> _PROVIDED MATERIAL_
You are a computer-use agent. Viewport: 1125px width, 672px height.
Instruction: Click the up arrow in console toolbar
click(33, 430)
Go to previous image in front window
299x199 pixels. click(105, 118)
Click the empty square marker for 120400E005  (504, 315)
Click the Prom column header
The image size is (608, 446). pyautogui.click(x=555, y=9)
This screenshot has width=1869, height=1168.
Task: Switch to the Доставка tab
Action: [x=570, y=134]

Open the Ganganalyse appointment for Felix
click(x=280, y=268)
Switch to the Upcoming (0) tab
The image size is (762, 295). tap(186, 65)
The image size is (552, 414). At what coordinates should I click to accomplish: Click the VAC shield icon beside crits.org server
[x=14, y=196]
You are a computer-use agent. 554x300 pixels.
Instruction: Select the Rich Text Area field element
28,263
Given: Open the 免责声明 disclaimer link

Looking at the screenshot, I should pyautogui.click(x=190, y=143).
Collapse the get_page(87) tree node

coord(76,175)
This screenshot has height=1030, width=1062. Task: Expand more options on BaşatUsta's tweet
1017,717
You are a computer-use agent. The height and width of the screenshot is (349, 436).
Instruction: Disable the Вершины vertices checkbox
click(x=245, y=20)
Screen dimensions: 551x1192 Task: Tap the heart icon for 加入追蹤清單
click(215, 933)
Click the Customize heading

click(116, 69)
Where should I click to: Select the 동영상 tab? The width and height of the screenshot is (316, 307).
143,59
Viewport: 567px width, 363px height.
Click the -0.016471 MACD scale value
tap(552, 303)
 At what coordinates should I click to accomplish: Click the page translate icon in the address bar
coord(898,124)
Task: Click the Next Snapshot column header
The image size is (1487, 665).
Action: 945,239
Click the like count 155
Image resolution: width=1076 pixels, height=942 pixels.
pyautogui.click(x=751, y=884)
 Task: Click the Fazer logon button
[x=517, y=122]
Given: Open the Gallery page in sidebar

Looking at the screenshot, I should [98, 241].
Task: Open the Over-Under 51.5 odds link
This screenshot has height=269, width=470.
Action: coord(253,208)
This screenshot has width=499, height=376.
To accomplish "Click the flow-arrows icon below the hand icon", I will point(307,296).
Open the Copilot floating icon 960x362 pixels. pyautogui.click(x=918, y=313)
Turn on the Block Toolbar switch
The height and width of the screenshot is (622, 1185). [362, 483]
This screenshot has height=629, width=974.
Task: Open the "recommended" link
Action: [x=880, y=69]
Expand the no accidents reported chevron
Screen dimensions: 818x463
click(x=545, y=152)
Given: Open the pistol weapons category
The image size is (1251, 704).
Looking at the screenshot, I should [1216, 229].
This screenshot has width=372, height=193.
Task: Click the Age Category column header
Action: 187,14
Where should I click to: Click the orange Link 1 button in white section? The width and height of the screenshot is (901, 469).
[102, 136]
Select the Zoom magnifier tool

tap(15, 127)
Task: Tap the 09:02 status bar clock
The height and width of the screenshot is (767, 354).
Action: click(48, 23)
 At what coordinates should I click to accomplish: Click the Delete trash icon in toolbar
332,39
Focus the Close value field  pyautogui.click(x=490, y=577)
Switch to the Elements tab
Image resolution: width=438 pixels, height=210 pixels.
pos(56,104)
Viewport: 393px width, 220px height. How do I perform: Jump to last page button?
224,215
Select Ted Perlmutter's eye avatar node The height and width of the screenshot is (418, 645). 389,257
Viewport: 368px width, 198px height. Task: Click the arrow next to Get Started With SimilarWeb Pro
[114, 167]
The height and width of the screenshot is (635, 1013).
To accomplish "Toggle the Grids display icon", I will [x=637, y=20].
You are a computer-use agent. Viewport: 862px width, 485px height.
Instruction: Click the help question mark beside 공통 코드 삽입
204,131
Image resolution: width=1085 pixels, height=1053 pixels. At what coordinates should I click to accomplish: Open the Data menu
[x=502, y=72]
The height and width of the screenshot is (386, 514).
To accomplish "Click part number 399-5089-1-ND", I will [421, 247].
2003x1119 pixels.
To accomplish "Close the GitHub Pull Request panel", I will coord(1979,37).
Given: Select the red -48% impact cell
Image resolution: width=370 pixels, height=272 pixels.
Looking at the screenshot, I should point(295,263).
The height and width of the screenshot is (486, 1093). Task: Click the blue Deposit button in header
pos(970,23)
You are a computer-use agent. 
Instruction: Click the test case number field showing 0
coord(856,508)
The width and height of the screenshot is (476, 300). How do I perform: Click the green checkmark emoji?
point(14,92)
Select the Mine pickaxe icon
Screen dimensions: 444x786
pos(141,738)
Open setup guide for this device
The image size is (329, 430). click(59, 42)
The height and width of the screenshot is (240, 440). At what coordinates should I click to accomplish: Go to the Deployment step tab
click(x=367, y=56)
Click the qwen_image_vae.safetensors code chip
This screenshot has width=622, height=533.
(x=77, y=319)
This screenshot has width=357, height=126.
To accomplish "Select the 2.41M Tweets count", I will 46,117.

> _YOUR TASK_
Change each "Instruction" in the items above to "Directive" and write the items out again, with nothing else altered.

> _COMPLETE RESPONSE_
You are a computer-use agent. Viewport: 1125px width, 672px height.
Directive: Click the up arrow in console toolbar
click(33, 430)
Go to previous image in front window
299x199 pixels. click(105, 118)
Click the empty square marker for 120400E005  (504, 315)
Click the Prom column header
The image size is (608, 446). pyautogui.click(x=555, y=9)
This screenshot has width=1869, height=1168.
Task: Switch to the Доставка tab
Action: [x=570, y=134]

Open the Ganganalyse appointment for Felix
click(x=280, y=268)
Switch to the Upcoming (0) tab
The image size is (762, 295). tap(186, 65)
The image size is (552, 414). At what coordinates should I click to accomplish: Click the VAC shield icon beside crits.org server
[x=14, y=196]
You are a computer-use agent. 554x300 pixels.
Directive: Select the Rich Text Area field element
28,263
Given: Open the 免责声明 disclaimer link

Looking at the screenshot, I should pyautogui.click(x=190, y=143).
Collapse the get_page(87) tree node

coord(76,175)
This screenshot has height=1030, width=1062. Task: Expand more options on BaşatUsta's tweet
1017,717
You are a computer-use agent. The height and width of the screenshot is (349, 436).
Directive: Disable the Вершины vertices checkbox
click(x=245, y=20)
Screen dimensions: 551x1192 Task: Tap the heart icon for 加入追蹤清單
click(215, 933)
Click the Customize heading

click(116, 69)
Where should I click to: Select the 동영상 tab? The width and height of the screenshot is (316, 307).
143,59
Viewport: 567px width, 363px height.
Click the -0.016471 MACD scale value
tap(552, 303)
 At what coordinates should I click to accomplish: Click the page translate icon in the address bar
coord(898,124)
Task: Click the Next Snapshot column header
The image size is (1487, 665).
Action: 945,239
Click the like count 155
Image resolution: width=1076 pixels, height=942 pixels.
pyautogui.click(x=751, y=884)
 Task: Click the Fazer logon button
[x=517, y=122]
Given: Open the Gallery page in sidebar

Looking at the screenshot, I should [98, 241].
Task: Open the Over-Under 51.5 odds link
This screenshot has height=269, width=470.
Action: coord(253,208)
This screenshot has width=499, height=376.
To accomplish "Click the flow-arrows icon below the hand icon", I will point(307,296).
Open the Copilot floating icon 960x362 pixels. pyautogui.click(x=918, y=313)
Turn on the Block Toolbar switch
The height and width of the screenshot is (622, 1185). [362, 483]
This screenshot has height=629, width=974.
Task: Open the "recommended" link
Action: [x=880, y=69]
Expand the no accidents reported chevron
Screen dimensions: 818x463
click(x=545, y=152)
Given: Open the pistol weapons category
The image size is (1251, 704).
Looking at the screenshot, I should [1216, 229].
This screenshot has width=372, height=193.
Task: Click the Age Category column header
Action: 187,14
Where should I click to: Click the orange Link 1 button in white section? The width and height of the screenshot is (901, 469).
[102, 136]
Select the Zoom magnifier tool

tap(15, 127)
Task: Tap the 09:02 status bar clock
The height and width of the screenshot is (767, 354).
Action: click(48, 23)
 At what coordinates should I click to accomplish: Click the Delete trash icon in toolbar
332,39
Focus the Close value field  pyautogui.click(x=490, y=577)
Switch to the Elements tab
Image resolution: width=438 pixels, height=210 pixels.
pos(56,104)
Viewport: 393px width, 220px height. How do I perform: Jump to last page button?
224,215
Select Ted Perlmutter's eye avatar node The height and width of the screenshot is (418, 645). 389,257
Viewport: 368px width, 198px height. Task: Click the arrow next to Get Started With SimilarWeb Pro
[114, 167]
The height and width of the screenshot is (635, 1013).
To accomplish "Toggle the Grids display icon", I will [x=637, y=20].
You are a computer-use agent. Viewport: 862px width, 485px height.
Directive: Click the help question mark beside 공통 코드 삽입
204,131
Image resolution: width=1085 pixels, height=1053 pixels. At what coordinates should I click to accomplish: Open the Data menu
[x=502, y=72]
The height and width of the screenshot is (386, 514).
To accomplish "Click part number 399-5089-1-ND", I will [421, 247].
2003x1119 pixels.
To accomplish "Close the GitHub Pull Request panel", I will coord(1979,37).
Given: Select the red -48% impact cell
Image resolution: width=370 pixels, height=272 pixels.
Looking at the screenshot, I should point(295,263).
The height and width of the screenshot is (486, 1093). Task: Click the blue Deposit button in header
pos(970,23)
You are a computer-use agent. 
Directive: Click the test case number field showing 0
coord(856,508)
The width and height of the screenshot is (476, 300). How do I perform: Click the green checkmark emoji?
point(14,92)
Select the Mine pickaxe icon
Screen dimensions: 444x786
pos(141,738)
Open setup guide for this device
The image size is (329, 430). click(59, 42)
The height and width of the screenshot is (240, 440). At what coordinates should I click to accomplish: Go to the Deployment step tab
click(x=367, y=56)
Click the qwen_image_vae.safetensors code chip
This screenshot has width=622, height=533.
(x=77, y=319)
This screenshot has width=357, height=126.
To accomplish "Select the 2.41M Tweets count", I will 46,117.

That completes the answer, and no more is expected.